*Work required:* Starting at the line that contains "The width and height of the screenshot is (846, 456)." and ending at the final line of the data, convert each nonblank line into one string in a JSON list, including both end lines.

*Exercise material:*
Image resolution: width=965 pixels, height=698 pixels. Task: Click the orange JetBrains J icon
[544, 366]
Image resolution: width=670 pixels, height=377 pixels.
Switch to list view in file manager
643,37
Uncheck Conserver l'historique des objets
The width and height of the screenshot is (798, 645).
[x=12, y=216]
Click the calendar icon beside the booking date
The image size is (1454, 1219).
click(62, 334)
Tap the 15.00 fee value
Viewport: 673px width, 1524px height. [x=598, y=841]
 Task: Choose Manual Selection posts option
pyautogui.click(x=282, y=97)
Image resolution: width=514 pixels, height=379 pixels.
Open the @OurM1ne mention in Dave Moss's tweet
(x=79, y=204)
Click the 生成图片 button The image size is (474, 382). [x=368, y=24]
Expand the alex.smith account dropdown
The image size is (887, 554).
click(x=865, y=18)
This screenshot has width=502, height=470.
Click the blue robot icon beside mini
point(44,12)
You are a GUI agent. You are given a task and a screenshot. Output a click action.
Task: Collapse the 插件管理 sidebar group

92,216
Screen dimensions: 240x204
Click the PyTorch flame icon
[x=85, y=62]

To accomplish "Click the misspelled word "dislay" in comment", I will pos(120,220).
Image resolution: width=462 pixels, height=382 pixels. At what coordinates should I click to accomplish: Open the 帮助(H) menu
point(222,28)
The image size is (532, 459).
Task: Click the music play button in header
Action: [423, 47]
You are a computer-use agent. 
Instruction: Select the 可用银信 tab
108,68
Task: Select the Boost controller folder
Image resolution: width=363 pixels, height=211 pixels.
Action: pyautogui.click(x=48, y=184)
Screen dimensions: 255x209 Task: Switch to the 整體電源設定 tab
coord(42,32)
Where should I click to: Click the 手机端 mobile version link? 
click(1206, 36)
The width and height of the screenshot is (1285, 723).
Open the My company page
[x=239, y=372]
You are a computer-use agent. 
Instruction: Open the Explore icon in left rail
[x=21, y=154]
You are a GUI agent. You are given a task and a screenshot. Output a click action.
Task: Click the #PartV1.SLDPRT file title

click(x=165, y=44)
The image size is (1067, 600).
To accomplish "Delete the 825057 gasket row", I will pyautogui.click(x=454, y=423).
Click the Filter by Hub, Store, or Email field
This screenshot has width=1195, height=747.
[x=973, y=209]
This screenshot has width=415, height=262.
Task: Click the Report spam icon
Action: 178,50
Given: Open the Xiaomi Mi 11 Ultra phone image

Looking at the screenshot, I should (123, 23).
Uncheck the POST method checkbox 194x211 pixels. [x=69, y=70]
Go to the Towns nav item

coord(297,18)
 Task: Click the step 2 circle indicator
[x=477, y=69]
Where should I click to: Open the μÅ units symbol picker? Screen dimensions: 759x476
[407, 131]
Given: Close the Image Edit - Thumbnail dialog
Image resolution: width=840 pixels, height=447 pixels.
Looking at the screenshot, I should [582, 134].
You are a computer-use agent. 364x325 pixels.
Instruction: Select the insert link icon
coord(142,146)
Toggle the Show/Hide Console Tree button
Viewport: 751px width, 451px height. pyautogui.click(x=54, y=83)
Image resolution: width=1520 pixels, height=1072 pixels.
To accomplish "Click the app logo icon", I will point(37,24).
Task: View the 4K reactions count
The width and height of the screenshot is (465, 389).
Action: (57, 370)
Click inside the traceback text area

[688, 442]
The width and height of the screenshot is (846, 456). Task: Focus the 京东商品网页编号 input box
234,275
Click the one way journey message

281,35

*Expected answer:*
[
  "The width and height of the screenshot is (846, 456). Task: Focus the 京东商品网页编号 input box",
  "234,275",
  "Click the one way journey message",
  "281,35"
]